DLR Federated Learning Ecosystem

The DLR Federated Learning ecosystem you will work on involves two main components: the server and the clients. Communication between these components is crucial, especially for the exchange of model and metadata. An independent component of this setup is the statistics web server, which simply provides model statistics and other useful information.

Server

The server is implemented in the fl-demonstrator package. The server in this architecture is mainly fixed.

Clients

The client-side training is flexible. You have the freedom to create and shape your own client training, tailoring it to your specific needs and objectives. This flexibility allows for a more personalized and efficient approach to Machine learning.

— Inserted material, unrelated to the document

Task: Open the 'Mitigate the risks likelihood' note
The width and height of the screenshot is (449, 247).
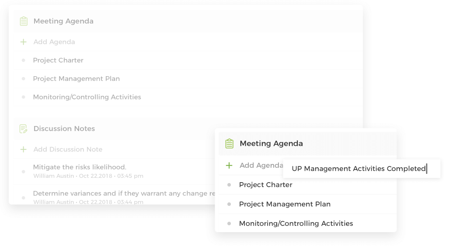Action: pos(80,167)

There are three approaches to implement the clients which are increasingly more flexible but also increasingly more complex.

First Approach

Use the fl-demonstrator-mnist package as a client. This package is specifically tailored to train a model based on the popular MNIST dataset. The procedure to set up a test environment with this package is described in the next chapter.

difficulty flexibility
easy low

Second Approach

Use the fl-demonstrator-client package to create your own client. You can use it to train any model you want. It is almost like writing code for traditional machine learning, since the fl-demonstrator-client does most of the "federated" part for you. The procedure to set up a test environment with this package is described in chapter 3.

difficulty flexibility
medium medium

Third Approach

Create your own web server or endpoint and handle all the communication yourself.

difficulty flexibility
high high